Co-ligand and Solvent Effects on the Spin-Crossover Behaviors of PtS-type Porous Coordination Polymers

In our previous work (Chen, X.-Y.; Chem. Commun. 2013, 49, 10977−10979), we have reported the crystal structure and spin-crossover properties of a compound [Fe­(NCS)2­(tppm)]·S [1·S, tppm = 4,4′,4″,4‴-tetrakis­(4-pyridyl­ethen-2-yl)­tetraphenylmethane, S = 5CH3OH·​2CH2Cl2]. Here, its analogues [Fe­(X)2­(tppm)]·S [X = NCSe–, NCBH3–, and N­(CN)2– for compounds 2·S, 3·S, and 4·S, respectively] have been synthesized and characterized by variable-temperature X-ray diffraction and magnetic measurements. The crystal structure analyses of 2·S and 3·S reveal that both compounds possess the same topologic framework (PtS-type) building from the tetrahedral ligand tppm and planar unit FeX2; the framework is two-fold self-interpenetrated to achieve one-dimensional open channels occupied by solvent molecules.
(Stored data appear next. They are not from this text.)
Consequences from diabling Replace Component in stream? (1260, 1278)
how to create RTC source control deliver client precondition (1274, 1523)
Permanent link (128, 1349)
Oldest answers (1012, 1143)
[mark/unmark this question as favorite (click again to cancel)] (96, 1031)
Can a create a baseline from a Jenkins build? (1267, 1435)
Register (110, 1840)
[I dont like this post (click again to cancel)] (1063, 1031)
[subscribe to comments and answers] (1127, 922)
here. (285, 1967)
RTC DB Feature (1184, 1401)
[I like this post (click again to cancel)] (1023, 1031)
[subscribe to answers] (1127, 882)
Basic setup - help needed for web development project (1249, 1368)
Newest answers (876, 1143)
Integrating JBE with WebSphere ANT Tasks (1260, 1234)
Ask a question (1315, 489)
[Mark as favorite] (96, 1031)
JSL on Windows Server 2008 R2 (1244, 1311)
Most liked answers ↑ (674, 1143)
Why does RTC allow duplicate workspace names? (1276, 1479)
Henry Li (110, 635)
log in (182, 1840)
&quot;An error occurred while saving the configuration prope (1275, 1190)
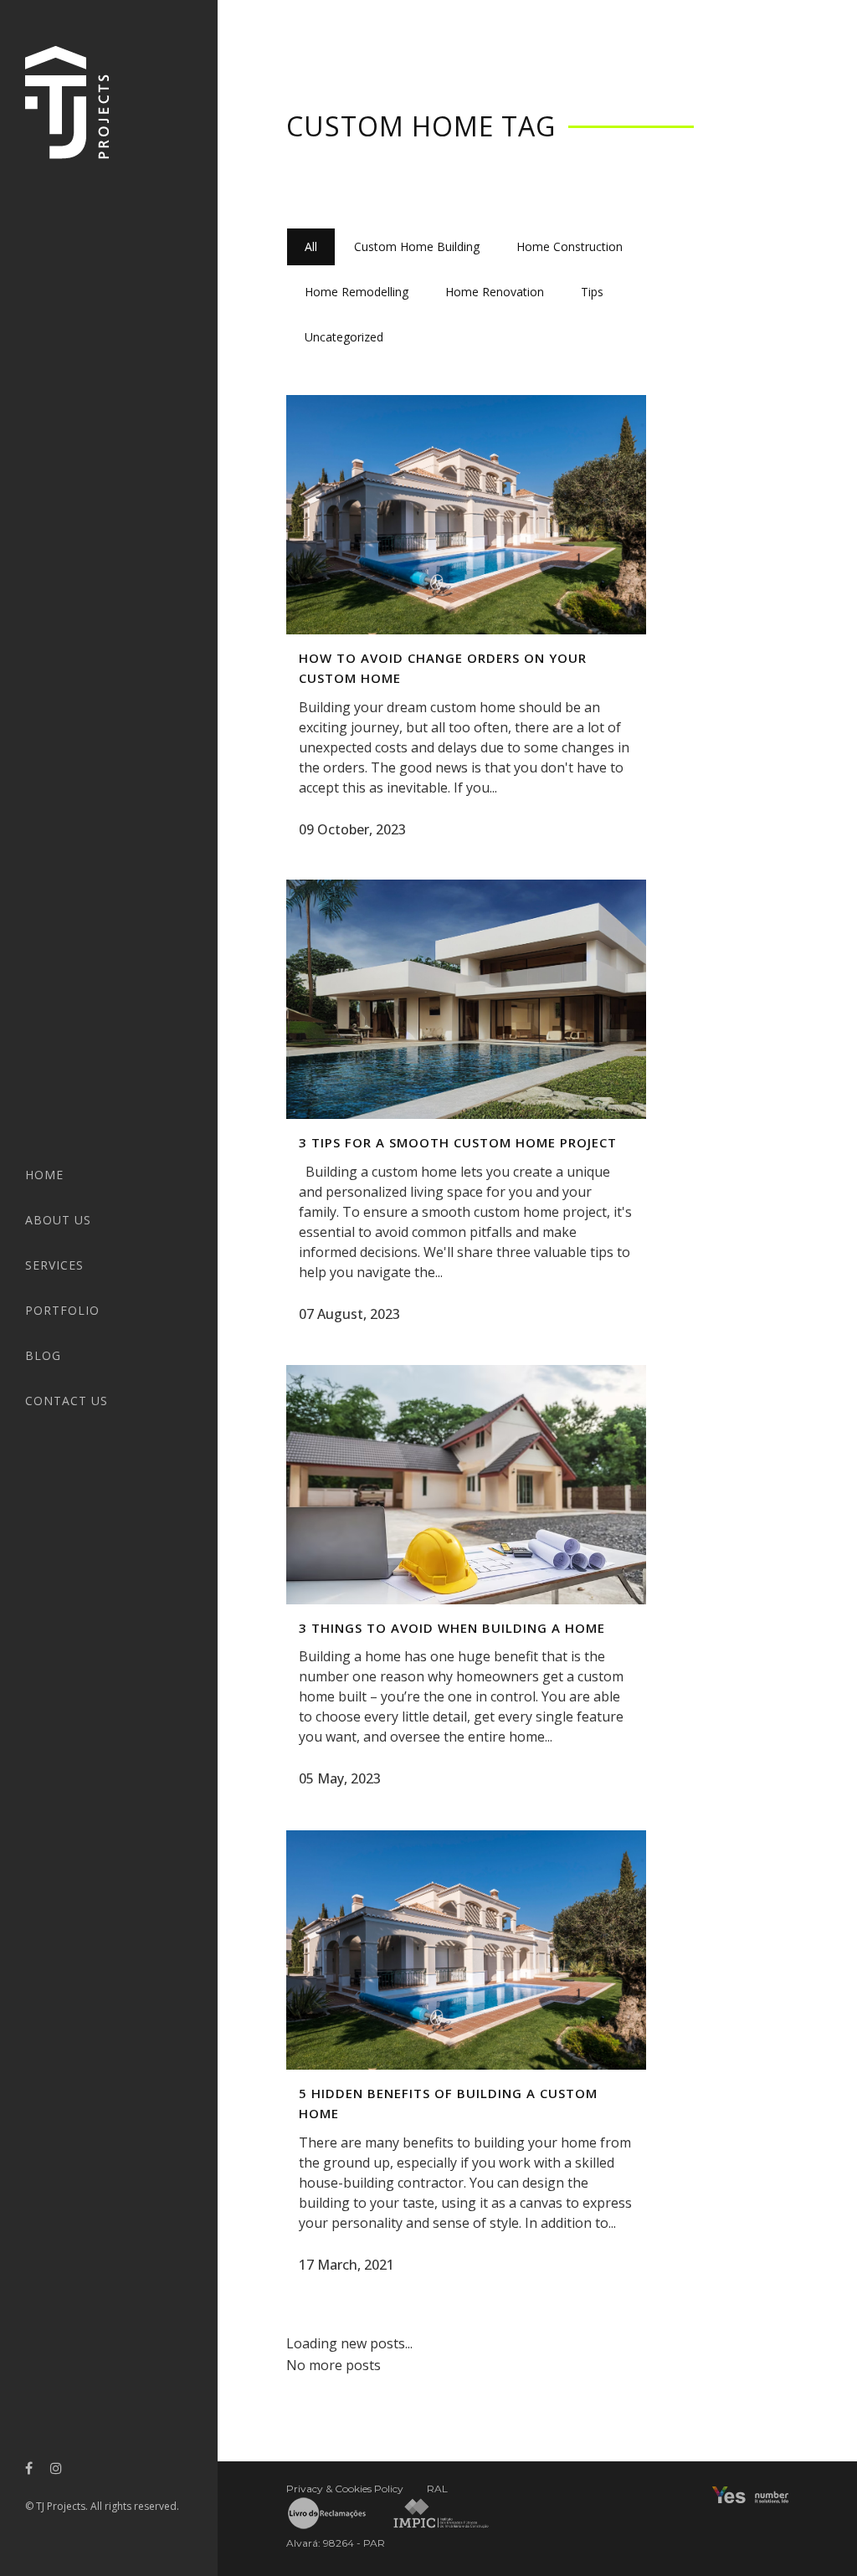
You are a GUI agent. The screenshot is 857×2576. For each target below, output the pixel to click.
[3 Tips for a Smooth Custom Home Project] (466, 1000)
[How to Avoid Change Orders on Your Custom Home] (466, 515)
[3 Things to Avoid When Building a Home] (466, 1484)
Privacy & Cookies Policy (344, 2488)
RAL (437, 2488)
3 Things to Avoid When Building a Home (452, 1627)
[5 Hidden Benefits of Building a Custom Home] (466, 1950)
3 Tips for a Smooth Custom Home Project (458, 1142)
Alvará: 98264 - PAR (335, 2543)
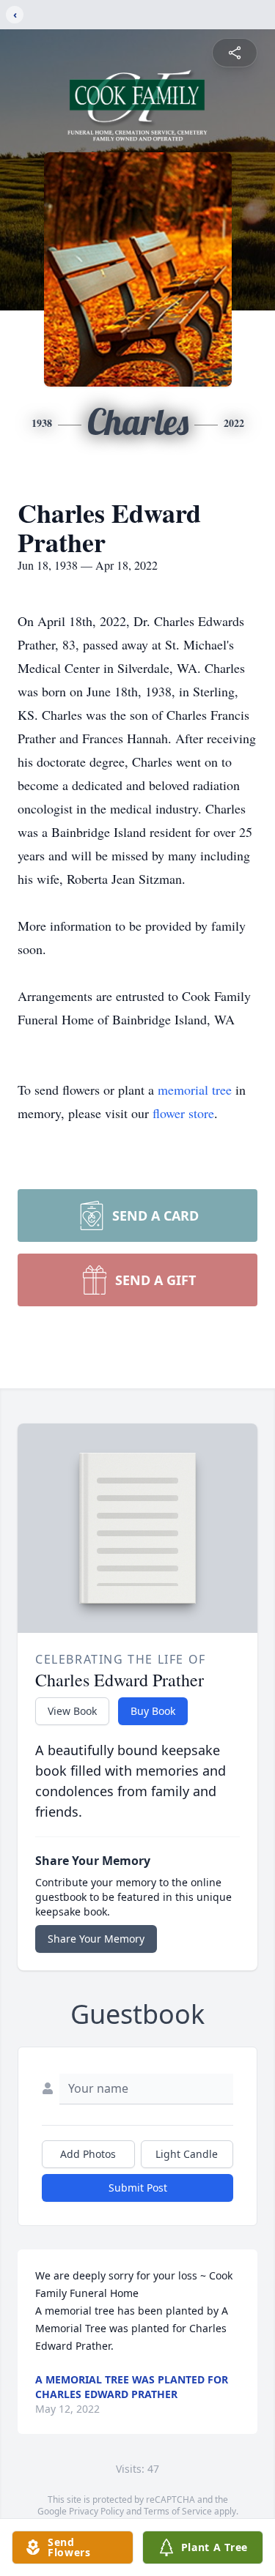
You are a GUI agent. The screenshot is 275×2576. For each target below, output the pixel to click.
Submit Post (138, 2188)
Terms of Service (178, 2511)
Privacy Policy (96, 2511)
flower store (183, 1113)
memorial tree (195, 1089)
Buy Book (153, 1711)
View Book (72, 1711)
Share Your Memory (96, 1939)
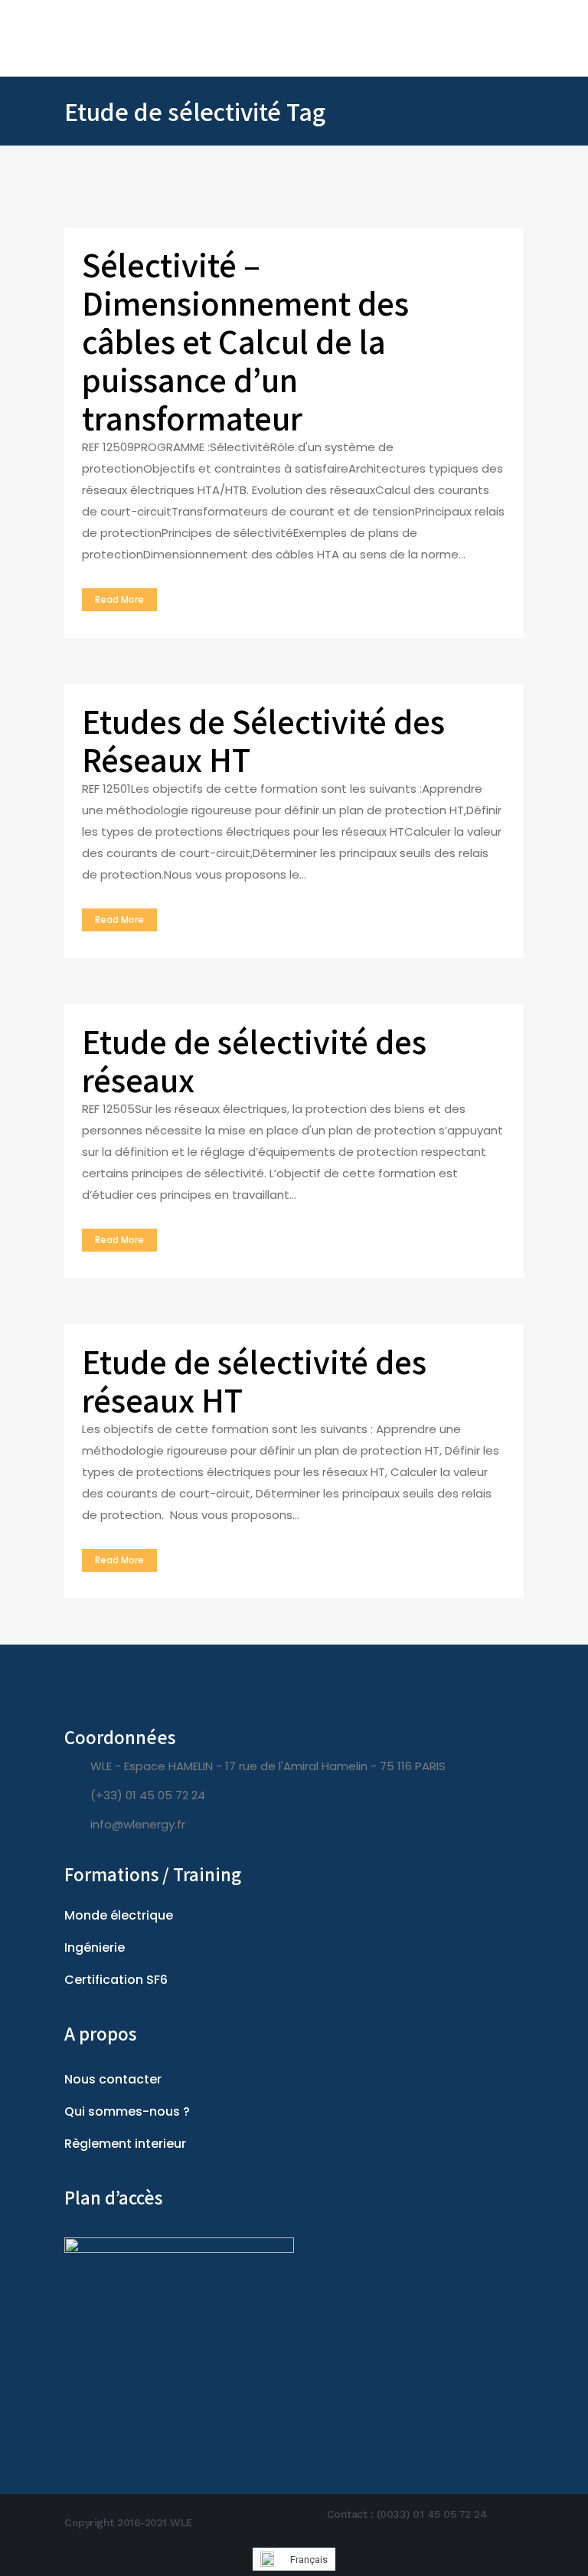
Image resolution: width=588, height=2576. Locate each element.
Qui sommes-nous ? (127, 2111)
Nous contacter (113, 2079)
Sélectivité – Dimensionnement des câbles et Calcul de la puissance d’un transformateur (245, 341)
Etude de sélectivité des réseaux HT (254, 1380)
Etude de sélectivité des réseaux (254, 1060)
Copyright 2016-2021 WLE (128, 2522)
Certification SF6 (116, 1979)
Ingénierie (94, 1947)
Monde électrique (118, 1915)
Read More (119, 599)
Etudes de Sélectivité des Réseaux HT (263, 740)
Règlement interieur (125, 2143)
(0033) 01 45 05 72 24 (432, 2514)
Powder X-ray diffraction study indicates the same crystal structure for 4. The average values of Fe–N distances observed, respectively, at 100, 155, and 220 K for the Fe1/Fe2 centers are 1.969/2.011, 1.970/2.052, and 2.098/2.136 Å for 2·S, whereas those at 110, 175, and 220 K are 1.972/2.013, 1.974/2.056, and 2.100/2.150 Å for 3·S, indicating the presence of a two-step spin crossover in both compounds. Temperature-dependent magnetic susceptibilities (χMT) confirm the two-step spin-crossover behavior at 124 and 200 K in 2·S, 151 and 225 K in 3·S, and 51 and 126 K in 4·S, respectively. The frameworks of 2–4 are reproducible upon solvent exchange and thereafter undergo solvent-dependent spin-crossover behaviors.